In the data below, copy the lines from the one that contains "You are a GUI" through the end of the data, inclusive, with "Search settings" replaced by "Display settings" and nothing else changed. Leave the pictures out of your copy.

☆ ☆ ☆ ☆ ☆ ☆ ☆

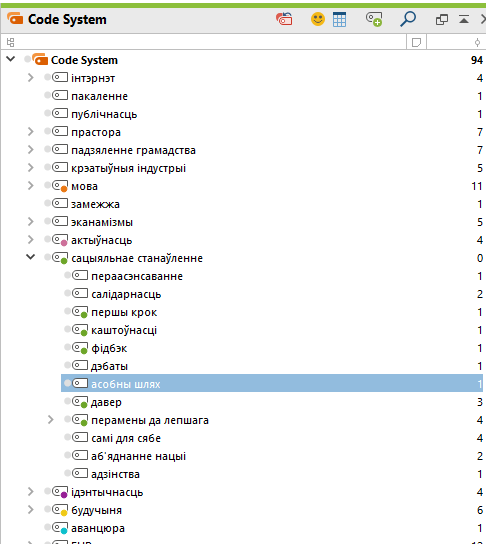
Task: Toggle activation dot beside будучыня code
Action: coord(48,509)
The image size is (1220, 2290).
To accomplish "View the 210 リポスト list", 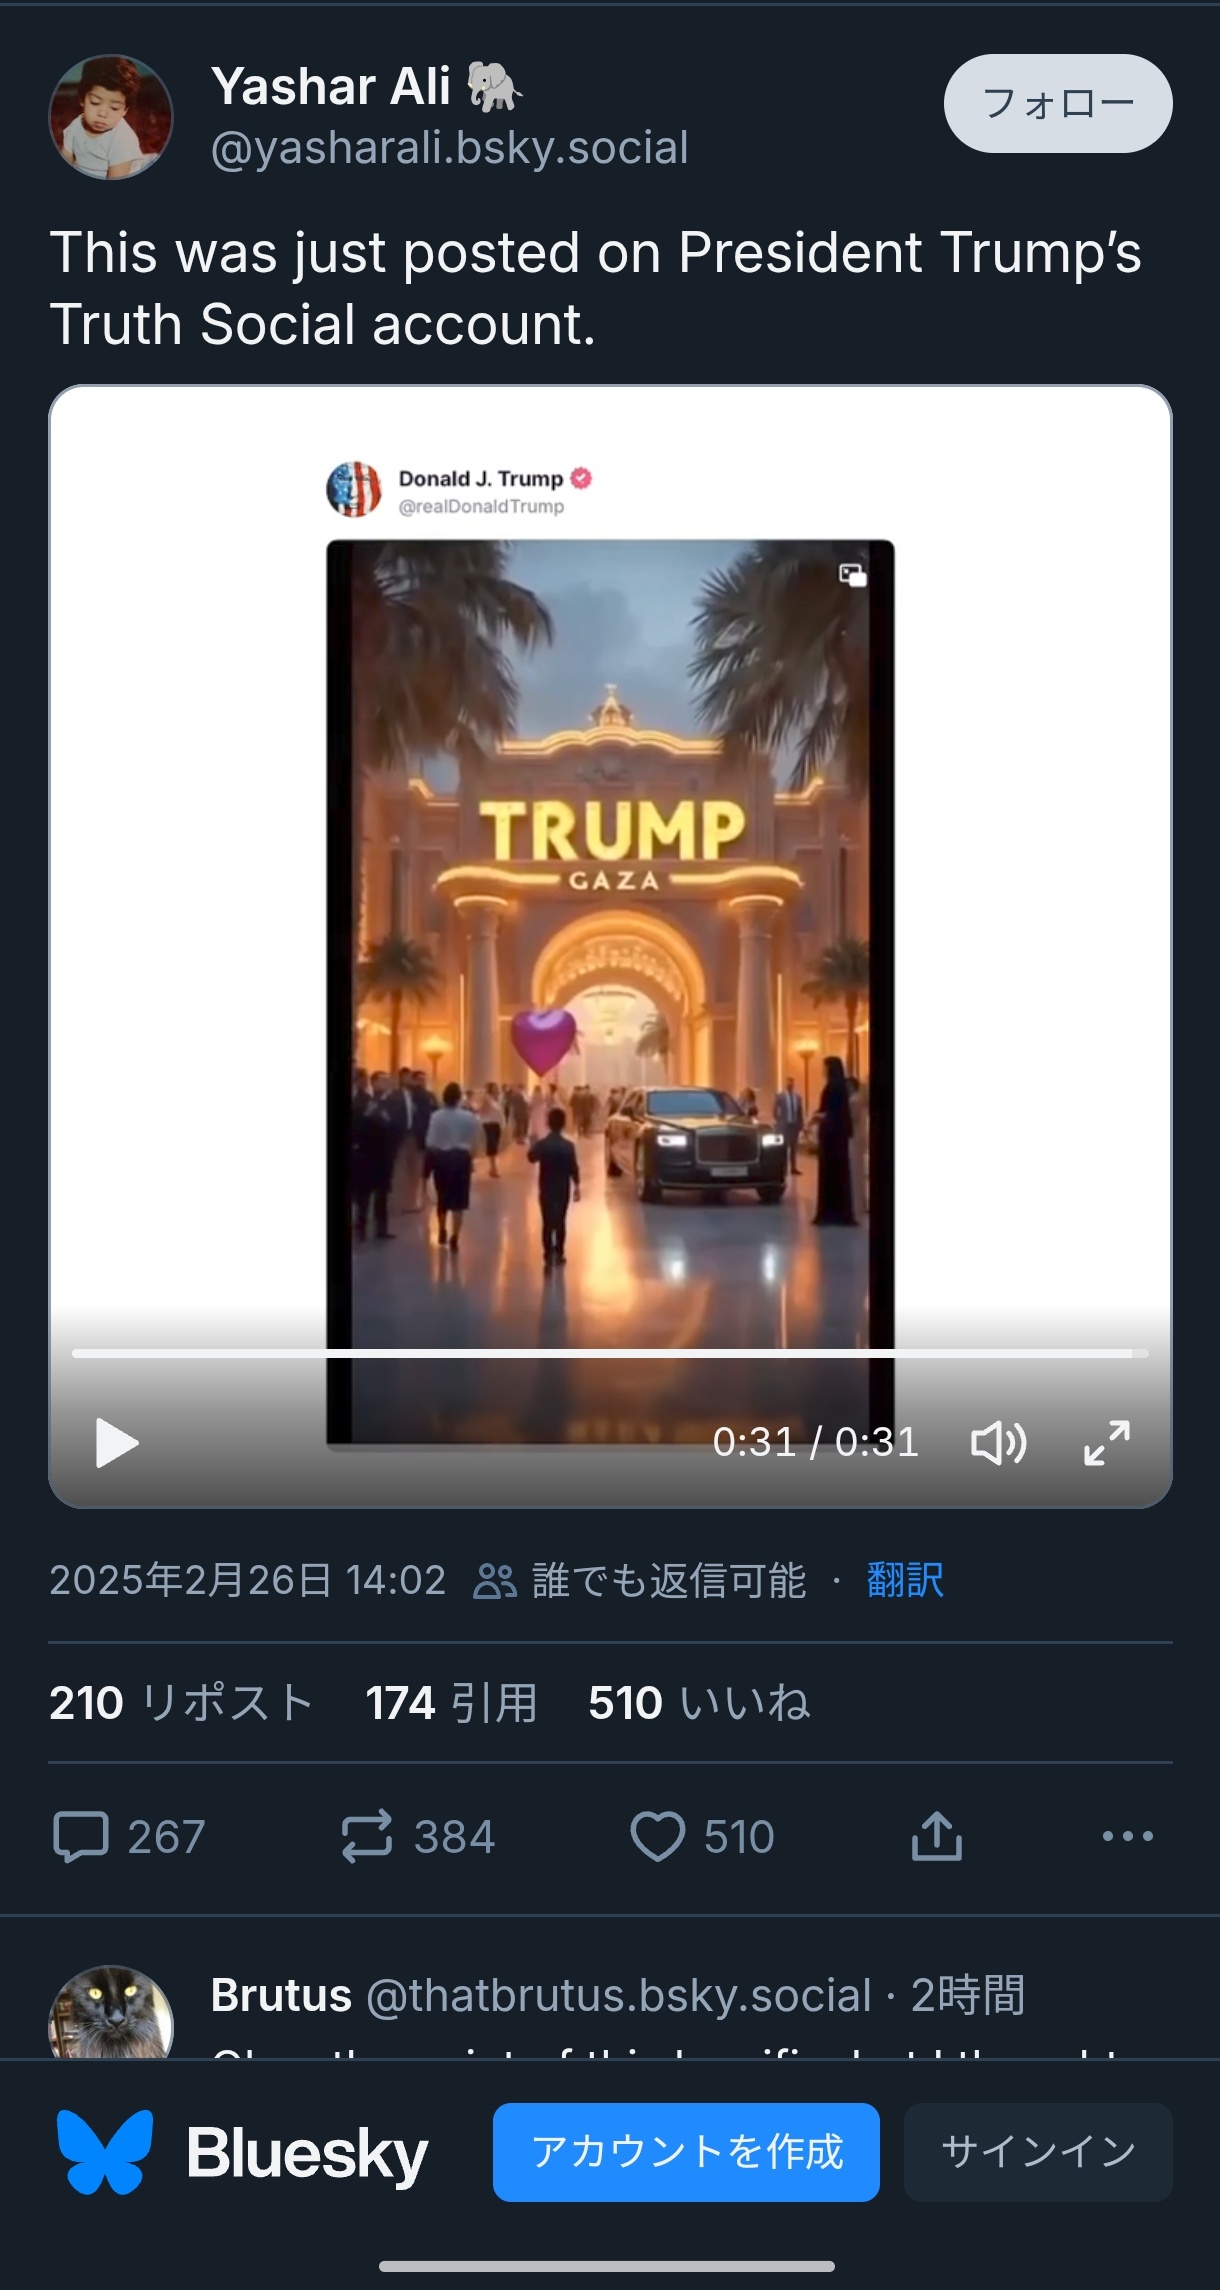I will [181, 1702].
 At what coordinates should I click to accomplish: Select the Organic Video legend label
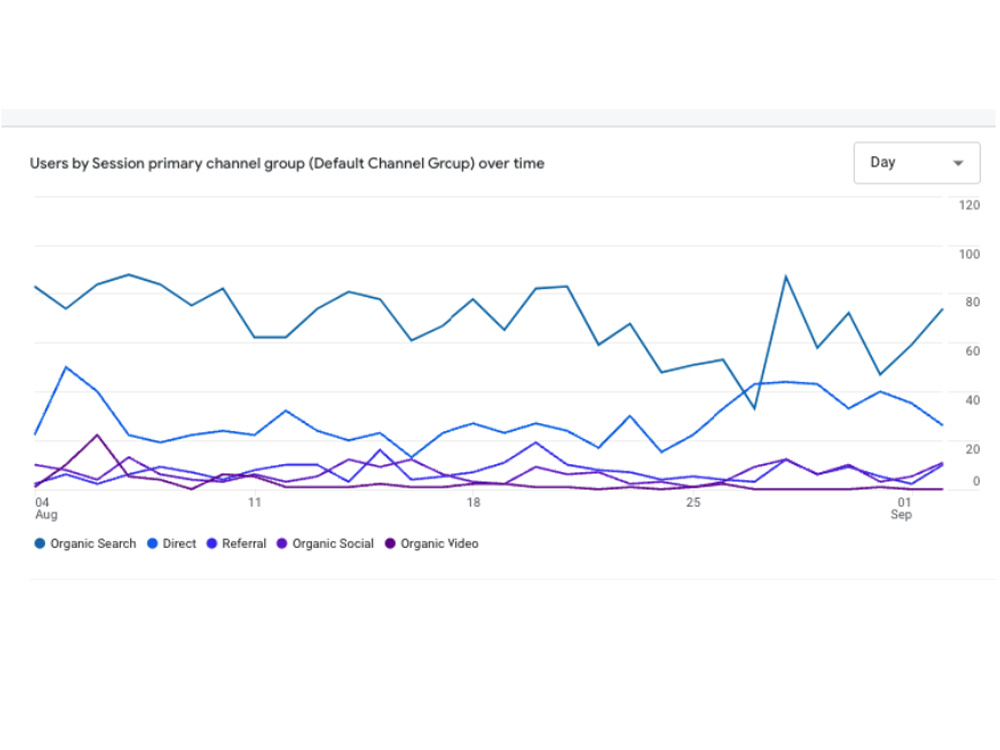(x=439, y=543)
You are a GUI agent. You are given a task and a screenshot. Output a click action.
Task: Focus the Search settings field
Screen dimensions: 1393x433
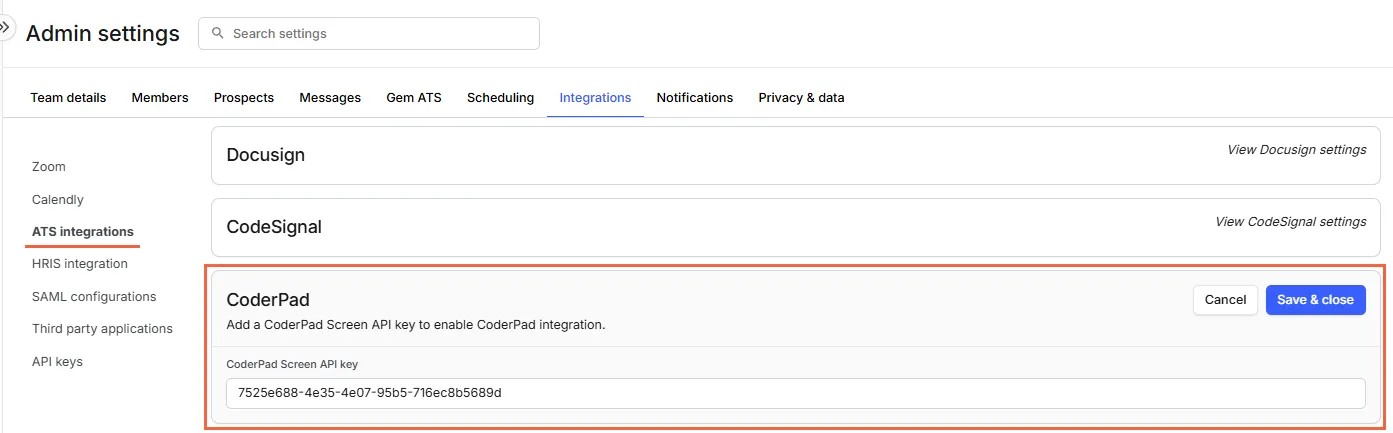pos(380,33)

☆ ☆ ☆ ☆ ☆ ☆ ☆

### ANSWER FOR THE TASK
You are a GUI agent. You are given a task and a screenshot. Output a click action.
Task: Focus the Display settings field
Screen dimensions: 1393x433
pos(380,33)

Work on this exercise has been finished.